Employee Retention Credit Applications Attract Heightened IRS Scrutiny

Legal Alerts

8.02.23

By now, every business owner has heard of the Employee Retention Credits (“ERC”). The ERC program was created by the Coronavirus Aid, Relief, and Economic Security Act (“CARES Act”) to help struggling businesses with payroll obligations during the COVID-19 pandemic by allowing refundable tax credits against employer taxes. As a general rule, ERC claims can be made for the period from March 13, 2020, through the third quarter of 2021 (ERC for the 4th quarter may be claimed only by a “recovery start-up business” that started after February 15, 2020). Thus, with respect to 2020 calendar quarters, employers have until April 15, 2024, and with respect to 2021 calendar quarters, employers have until April 15, 2025, to claim ERC by filing an amended payroll tax return on Form 941X. In order to apply for ERC, an employer must meet certain eligibility requirements and could qualify under either the gross receipts test or the suspension of operations test.[1]

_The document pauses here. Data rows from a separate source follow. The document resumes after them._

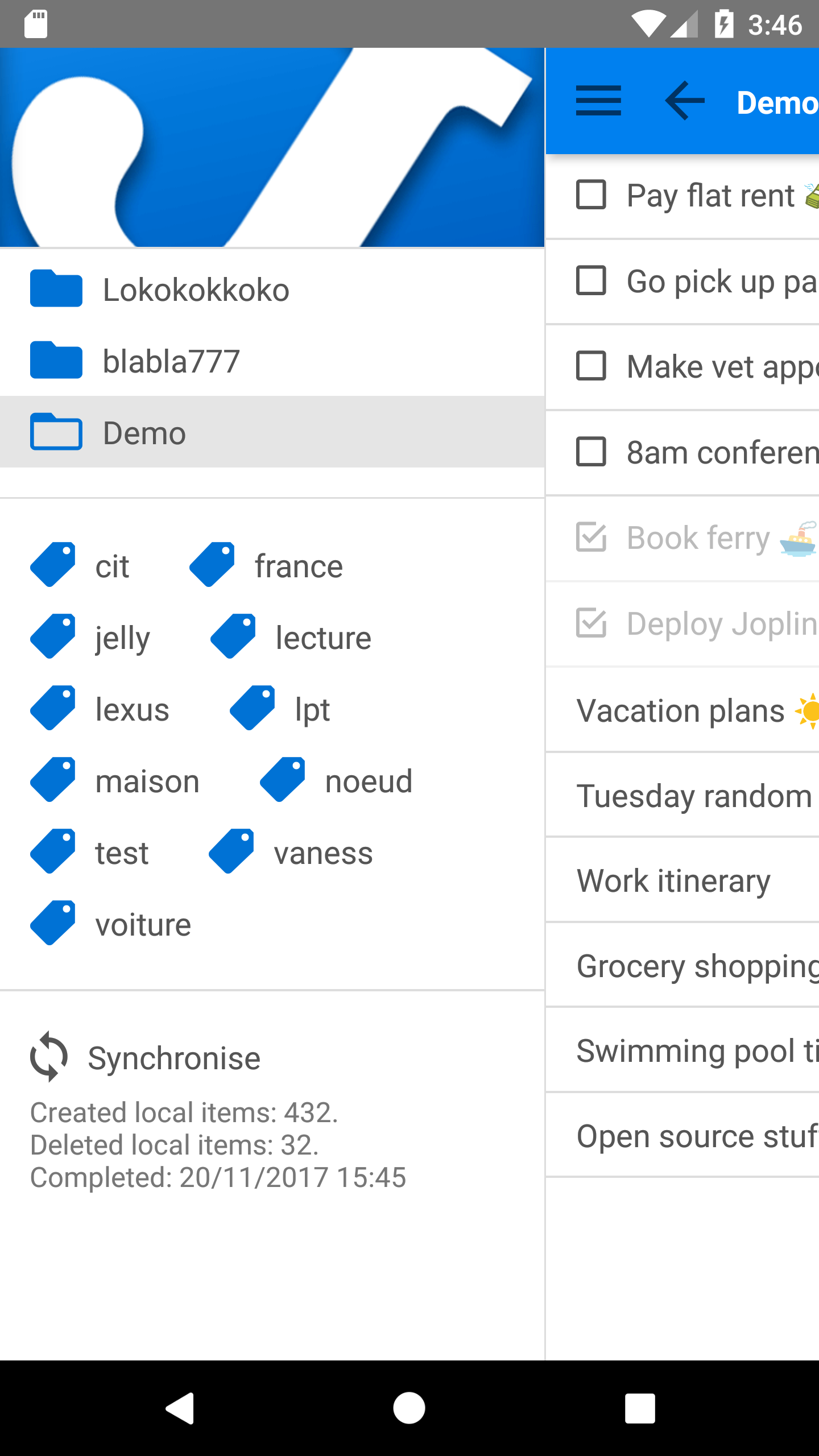Screen dimensions: 819x1456
Task: Check the Pay flat rent to-do
Action: 591,195
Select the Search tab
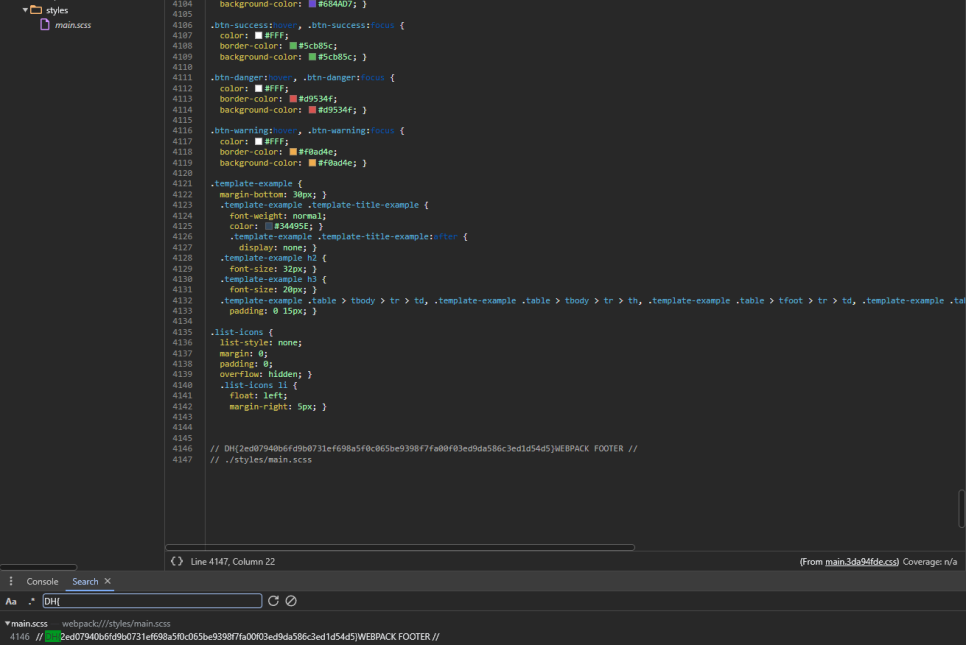This screenshot has width=966, height=645. point(85,582)
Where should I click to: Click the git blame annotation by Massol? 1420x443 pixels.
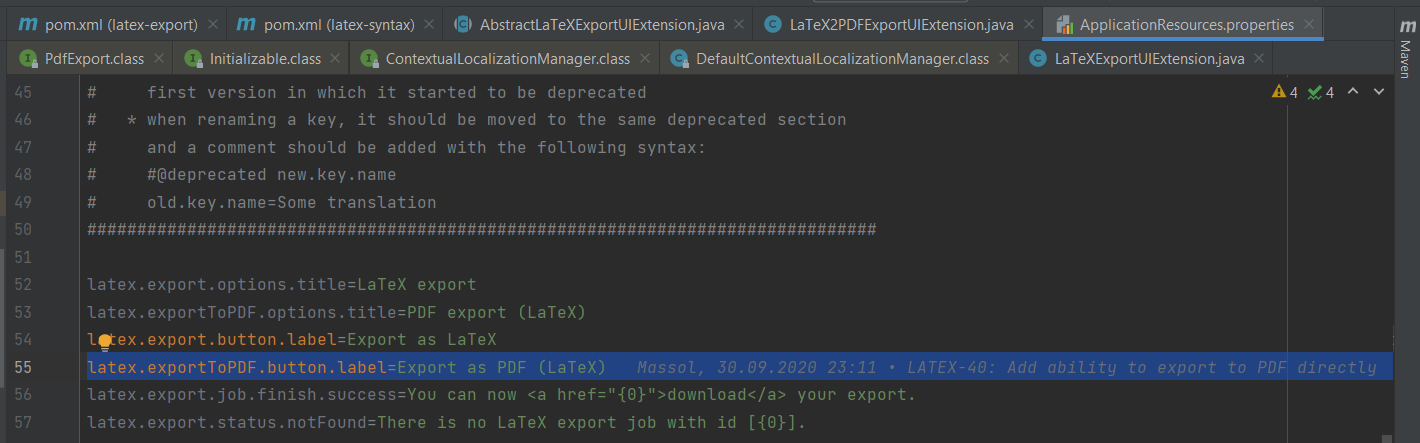1006,367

While Congress intended for the ERC program to provide relief to struggling businesses, the program became an easy target for aggressive third-party promoters who misled and lured taxpayers by causing them to improperly claim ERC while charging excessive fees as a percentage of ERC refunds. Due to an easy application process, lack of enforcement efforts by the IRS, and lack of detailed guidance with respect to ERC eligibility, ERC became subject to widespread fraud and abuse due to many false or inflated ERC claims. Thus, while the Congressional Budget Office initially budgeted approximately $85 billion dollars for the ERC, the Treasury Inspector General report states that as of March 10, 2022, the IRS’s fraud filters identified 11,096 returns with more than $2 trillion in credit claims, and the IRS reports that more than 2.5 million claims have been submitted. ERC has also affected the M&A community as buyers became increasingly concerned about ERC abuse and audit risks with respect to their business acquisitions, which contributed to increased transaction costs with due diligence, insurance, and other efforts spent on review and negotiation related to ERC audit exposure.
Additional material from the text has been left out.